There are 3 that can be on the list IMO...any others we want to add before we put these to a vote?


----------



## Sean (Jun 7, 2002)

"Reigning Purple & Gold" is a good one too


----------



## Shaolin (Aug 6, 2004)

"You haters are beneath our contempt"


----------



## King Sancho Fantastic (Jul 19, 2005)

"We spit on your lifestyles.."


----------



## Cris (Jun 18, 2003)

Shaolin said:


> "You haters are beneath our contempt"


lol, wtf. Ok lakerlunatic.


----------



## elcap15 (Aug 8, 2006)

My favs:

"Reigning Purple and Gold"
"We have more fans than you at your own arena"
"We want tacos"


----------



## Krstic All-Star (Mar 9, 2005)

^ I think Reigning Purple and Gold is the best yet by far.


----------



## DaRizzle (May 22, 2007)

We have more fans than you at your own arena


I approve of this one also.

▶ _Dataset extract_
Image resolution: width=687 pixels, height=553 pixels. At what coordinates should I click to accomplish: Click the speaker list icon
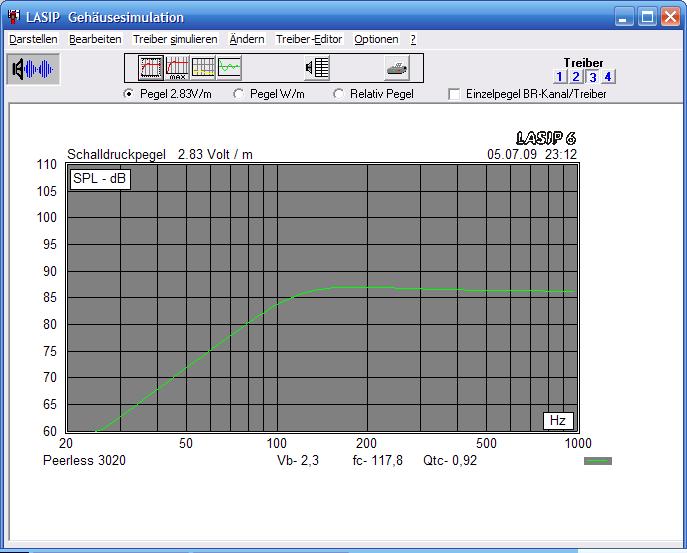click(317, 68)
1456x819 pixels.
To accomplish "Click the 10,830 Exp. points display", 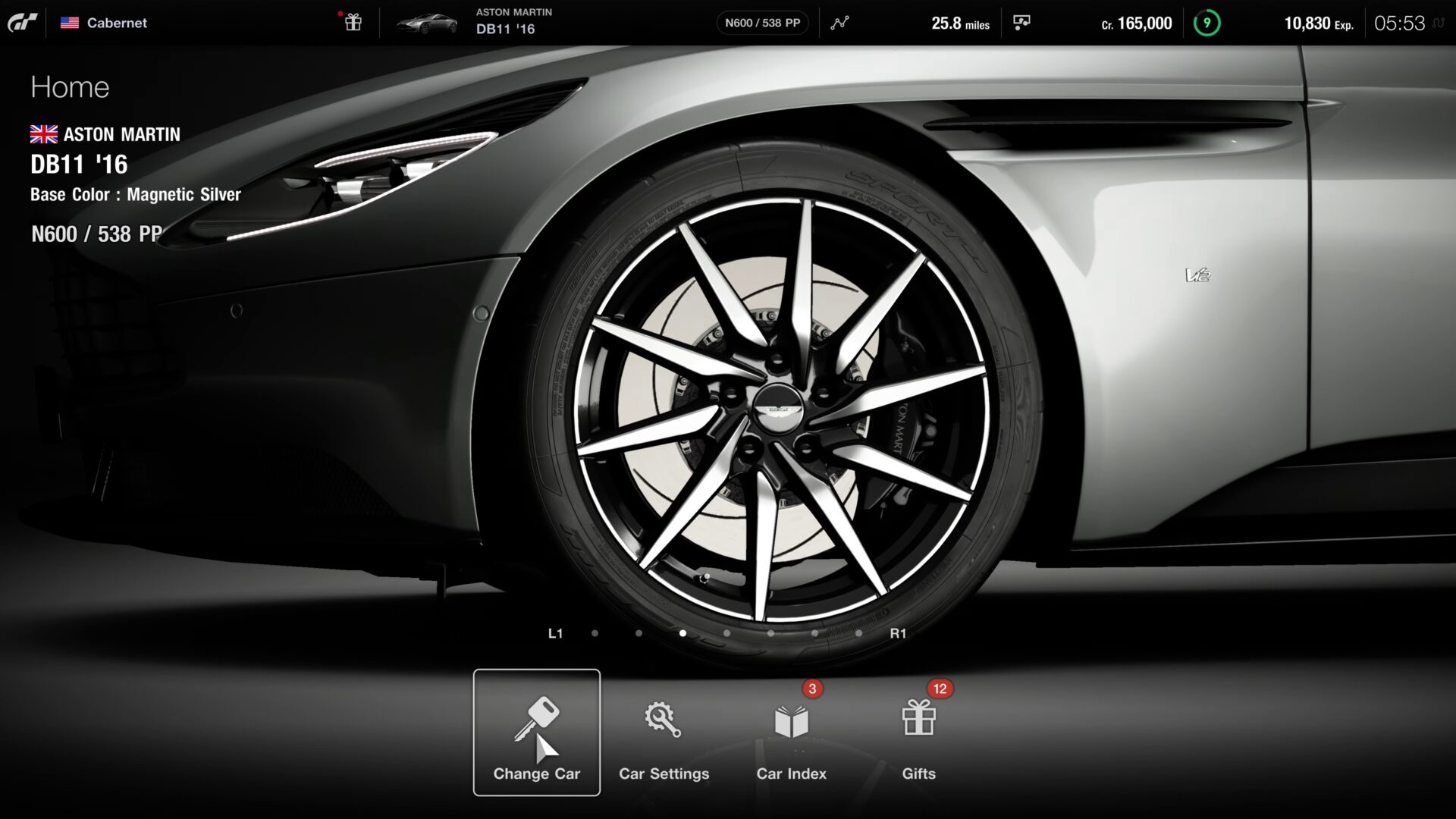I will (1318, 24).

▶ _Task 1_
Write out the part of the forum thread on fan slogans starting with "## elcap15 (Aug" and going on through "(Mar 9, 2005)".
▶ _Task 2_
Resume the forum thread on fan slogans, carrying on after its last post.
The data is not needed for anything here.

▶ _Task answer 1_
## elcap15 (Aug 8, 2006)

My favs:

"Reigning Purple and Gold"
"We have more fans than you at your own arena"
"We want tacos"


----------



## Krstic All-Star (Mar 9, 2005)

▶ _Task answer 2_
Sorry KAS, that one might become the motto but I think only Laker fans should be able to pick 
We promise not to try to give a motto to your NY Law Society :lol: :cheers:


----------



## clien (Jun 2, 2005)

i like 15 going on 16


----------



## clien (Jun 2, 2005)

CubanLaker said:


> "We spit on your lifestyles.."


hahhahaahhahaha. i kinda like this...not seriously, but it is funny.



SOOOO PUMPED FOR THE SEASON BABY!!!!!


----------



## Cris (Jun 18, 2003)

Poll options will include:

"Reigning Purple & Gold"
"We have more fans than you at your own arena"
"We want tacos"
"Throw the Cup, We Dare You"
"pick your poison"

Ok, any objections?. Additions? I tried to just take the ones that were mentioned a couple times.


----------



## onelakerfan (Nov 11, 2004)

We Win Championships
Win one than talk trash
Conference Banners Don’t Count
Our Girls are better than yours
You may kiss my Ring
We can steal your best player
Did you say something?


----------



## DaRizzle (May 22, 2007)

@ C*H*ris agreed...I like them all except #1....we shall see if people agree with me


----------



## Adam (Jan 28, 2003)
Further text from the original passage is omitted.